TASK TO COMPLETE
In the listing below, locate the line that contains "Instruction: Click the" and the line that contains "This screenshot has width=797, height=557.". Restate word for word those two lines and every line between them, and nothing else.

========

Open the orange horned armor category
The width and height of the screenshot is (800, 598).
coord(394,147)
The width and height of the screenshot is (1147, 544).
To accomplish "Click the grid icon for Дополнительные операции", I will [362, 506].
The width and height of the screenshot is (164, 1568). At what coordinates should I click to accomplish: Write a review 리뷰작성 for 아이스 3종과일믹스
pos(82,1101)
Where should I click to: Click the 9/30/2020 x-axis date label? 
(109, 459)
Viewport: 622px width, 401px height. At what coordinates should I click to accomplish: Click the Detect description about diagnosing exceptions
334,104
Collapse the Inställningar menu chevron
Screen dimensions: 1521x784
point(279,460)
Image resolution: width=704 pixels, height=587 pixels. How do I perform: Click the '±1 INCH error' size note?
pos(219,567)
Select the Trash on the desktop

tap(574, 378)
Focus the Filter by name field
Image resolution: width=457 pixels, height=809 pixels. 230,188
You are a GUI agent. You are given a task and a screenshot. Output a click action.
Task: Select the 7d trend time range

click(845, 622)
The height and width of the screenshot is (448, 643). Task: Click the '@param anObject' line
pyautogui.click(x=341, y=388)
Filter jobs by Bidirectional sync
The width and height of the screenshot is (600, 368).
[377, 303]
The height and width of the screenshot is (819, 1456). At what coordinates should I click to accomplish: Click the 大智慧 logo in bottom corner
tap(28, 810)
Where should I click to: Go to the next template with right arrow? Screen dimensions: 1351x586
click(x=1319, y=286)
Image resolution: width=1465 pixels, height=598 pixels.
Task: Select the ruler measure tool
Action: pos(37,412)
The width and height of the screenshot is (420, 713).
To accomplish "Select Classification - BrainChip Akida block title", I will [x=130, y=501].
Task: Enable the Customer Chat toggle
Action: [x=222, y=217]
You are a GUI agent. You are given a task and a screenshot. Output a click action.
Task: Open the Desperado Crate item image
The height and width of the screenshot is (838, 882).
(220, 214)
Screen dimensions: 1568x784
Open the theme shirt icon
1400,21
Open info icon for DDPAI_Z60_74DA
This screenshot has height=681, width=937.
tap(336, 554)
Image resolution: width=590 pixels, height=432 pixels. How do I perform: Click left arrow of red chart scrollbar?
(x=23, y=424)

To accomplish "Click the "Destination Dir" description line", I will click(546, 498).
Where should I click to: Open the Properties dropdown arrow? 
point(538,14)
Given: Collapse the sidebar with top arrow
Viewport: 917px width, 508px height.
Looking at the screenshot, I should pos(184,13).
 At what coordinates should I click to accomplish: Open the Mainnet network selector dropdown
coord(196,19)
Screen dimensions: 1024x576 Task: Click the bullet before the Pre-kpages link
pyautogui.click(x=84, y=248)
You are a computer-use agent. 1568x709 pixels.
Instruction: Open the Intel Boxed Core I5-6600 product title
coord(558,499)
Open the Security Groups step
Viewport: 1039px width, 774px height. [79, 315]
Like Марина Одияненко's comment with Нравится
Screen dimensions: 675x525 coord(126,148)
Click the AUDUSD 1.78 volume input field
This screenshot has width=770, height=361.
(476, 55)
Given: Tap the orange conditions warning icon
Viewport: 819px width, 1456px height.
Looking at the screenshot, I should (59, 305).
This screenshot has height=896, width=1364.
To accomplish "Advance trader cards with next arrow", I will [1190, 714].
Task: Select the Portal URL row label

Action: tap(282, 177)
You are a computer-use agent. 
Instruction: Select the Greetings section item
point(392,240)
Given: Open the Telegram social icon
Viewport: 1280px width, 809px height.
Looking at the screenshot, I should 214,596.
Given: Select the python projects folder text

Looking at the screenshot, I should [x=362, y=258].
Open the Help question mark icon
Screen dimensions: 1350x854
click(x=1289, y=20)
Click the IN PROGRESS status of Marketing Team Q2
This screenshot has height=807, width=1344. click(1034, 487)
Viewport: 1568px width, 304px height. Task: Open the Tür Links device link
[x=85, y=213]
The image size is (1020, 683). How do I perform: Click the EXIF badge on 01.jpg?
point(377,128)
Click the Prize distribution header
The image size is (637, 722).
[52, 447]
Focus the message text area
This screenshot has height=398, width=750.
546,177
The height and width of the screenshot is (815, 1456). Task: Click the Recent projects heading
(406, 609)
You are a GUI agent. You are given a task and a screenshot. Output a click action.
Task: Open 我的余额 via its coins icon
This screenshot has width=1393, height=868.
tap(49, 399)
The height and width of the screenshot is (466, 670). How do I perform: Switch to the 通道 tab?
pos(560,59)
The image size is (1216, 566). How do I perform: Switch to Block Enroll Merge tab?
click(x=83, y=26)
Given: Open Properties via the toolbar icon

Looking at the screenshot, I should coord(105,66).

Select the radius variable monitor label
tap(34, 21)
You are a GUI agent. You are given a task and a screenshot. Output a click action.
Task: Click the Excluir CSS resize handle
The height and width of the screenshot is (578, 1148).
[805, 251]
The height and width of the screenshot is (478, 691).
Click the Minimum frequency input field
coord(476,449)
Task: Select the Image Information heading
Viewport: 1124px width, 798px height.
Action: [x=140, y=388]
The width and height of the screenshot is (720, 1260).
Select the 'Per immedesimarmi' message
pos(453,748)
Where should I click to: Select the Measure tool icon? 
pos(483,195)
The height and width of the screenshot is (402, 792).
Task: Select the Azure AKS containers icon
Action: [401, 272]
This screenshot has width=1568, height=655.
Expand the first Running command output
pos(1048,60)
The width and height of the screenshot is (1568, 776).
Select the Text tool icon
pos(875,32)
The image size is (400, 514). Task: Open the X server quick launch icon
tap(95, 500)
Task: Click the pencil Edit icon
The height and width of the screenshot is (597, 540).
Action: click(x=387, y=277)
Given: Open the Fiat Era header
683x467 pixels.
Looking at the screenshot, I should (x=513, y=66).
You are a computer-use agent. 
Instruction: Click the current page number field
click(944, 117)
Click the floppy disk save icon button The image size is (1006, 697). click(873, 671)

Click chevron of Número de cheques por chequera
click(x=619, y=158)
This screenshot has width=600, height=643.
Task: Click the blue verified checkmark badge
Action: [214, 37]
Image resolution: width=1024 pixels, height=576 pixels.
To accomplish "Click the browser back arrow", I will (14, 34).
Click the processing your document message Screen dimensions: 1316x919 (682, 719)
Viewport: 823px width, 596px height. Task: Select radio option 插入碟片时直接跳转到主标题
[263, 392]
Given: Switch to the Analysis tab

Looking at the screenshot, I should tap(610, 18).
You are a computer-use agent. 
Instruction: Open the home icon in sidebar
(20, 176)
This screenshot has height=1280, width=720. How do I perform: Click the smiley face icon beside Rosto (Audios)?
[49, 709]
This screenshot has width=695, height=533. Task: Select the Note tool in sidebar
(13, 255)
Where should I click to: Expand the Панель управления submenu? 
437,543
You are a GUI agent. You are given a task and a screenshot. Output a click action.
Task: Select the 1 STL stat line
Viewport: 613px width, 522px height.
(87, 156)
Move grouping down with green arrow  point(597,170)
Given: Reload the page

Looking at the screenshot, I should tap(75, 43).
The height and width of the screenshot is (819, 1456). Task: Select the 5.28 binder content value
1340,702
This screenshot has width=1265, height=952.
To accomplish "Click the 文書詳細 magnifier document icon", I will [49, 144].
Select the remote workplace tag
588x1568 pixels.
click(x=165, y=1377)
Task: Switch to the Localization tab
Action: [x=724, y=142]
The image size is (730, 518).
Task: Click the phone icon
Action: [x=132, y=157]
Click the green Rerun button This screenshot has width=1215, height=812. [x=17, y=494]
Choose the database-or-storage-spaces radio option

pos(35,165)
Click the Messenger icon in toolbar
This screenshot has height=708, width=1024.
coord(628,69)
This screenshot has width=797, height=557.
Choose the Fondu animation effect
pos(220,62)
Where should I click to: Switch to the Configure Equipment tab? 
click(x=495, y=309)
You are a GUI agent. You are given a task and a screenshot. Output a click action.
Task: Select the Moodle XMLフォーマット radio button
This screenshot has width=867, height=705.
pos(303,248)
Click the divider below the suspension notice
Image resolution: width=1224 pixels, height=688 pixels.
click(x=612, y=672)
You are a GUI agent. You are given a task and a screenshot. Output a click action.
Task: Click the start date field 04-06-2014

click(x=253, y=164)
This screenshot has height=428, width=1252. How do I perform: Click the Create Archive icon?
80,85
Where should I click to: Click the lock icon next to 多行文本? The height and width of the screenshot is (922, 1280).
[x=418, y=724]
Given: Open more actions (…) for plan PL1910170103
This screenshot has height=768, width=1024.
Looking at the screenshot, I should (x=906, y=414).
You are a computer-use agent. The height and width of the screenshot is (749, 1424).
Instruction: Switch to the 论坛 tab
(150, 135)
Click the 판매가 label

========

RESULT OF THIS EXERCISE
Instruction: Click the current page number field
click(944, 117)
Click the floppy disk save icon button The image size is (1006, 697). click(873, 671)

Click chevron of Número de cheques por chequera
click(x=619, y=158)
This screenshot has width=600, height=643.
Task: Click the blue verified checkmark badge
Action: [214, 37]
Image resolution: width=1024 pixels, height=576 pixels.
To accomplish "Click the browser back arrow", I will (14, 34).
Click the processing your document message Screen dimensions: 1316x919 (682, 719)
Viewport: 823px width, 596px height. Task: Select radio option 插入碟片时直接跳转到主标题
[263, 392]
Given: Switch to the Analysis tab

Looking at the screenshot, I should tap(610, 18).
You are a computer-use agent. 
Instruction: Open the home icon in sidebar
(20, 176)
This screenshot has height=1280, width=720. How do I perform: Click the smiley face icon beside Rosto (Audios)?
[49, 709]
This screenshot has width=695, height=533. Task: Select the Note tool in sidebar
(13, 255)
Where should I click to: Expand the Панель управления submenu? 
437,543
You are a GUI agent. You are given a task and a screenshot. Output a click action.
Task: Select the 1 STL stat line
Viewport: 613px width, 522px height.
(87, 156)
Move grouping down with green arrow  point(597,170)
Given: Reload the page

Looking at the screenshot, I should tap(75, 43).
The height and width of the screenshot is (819, 1456). Task: Select the 5.28 binder content value
1340,702
This screenshot has width=1265, height=952.
To accomplish "Click the 文書詳細 magnifier document icon", I will [49, 144].
Select the remote workplace tag
588x1568 pixels.
click(x=165, y=1377)
Task: Switch to the Localization tab
Action: [x=724, y=142]
The image size is (730, 518).
Task: Click the phone icon
Action: [x=132, y=157]
Click the green Rerun button This screenshot has width=1215, height=812. [x=17, y=494]
Choose the database-or-storage-spaces radio option

pos(35,165)
Click the Messenger icon in toolbar
This screenshot has height=708, width=1024.
coord(628,69)
This screenshot has width=797, height=557.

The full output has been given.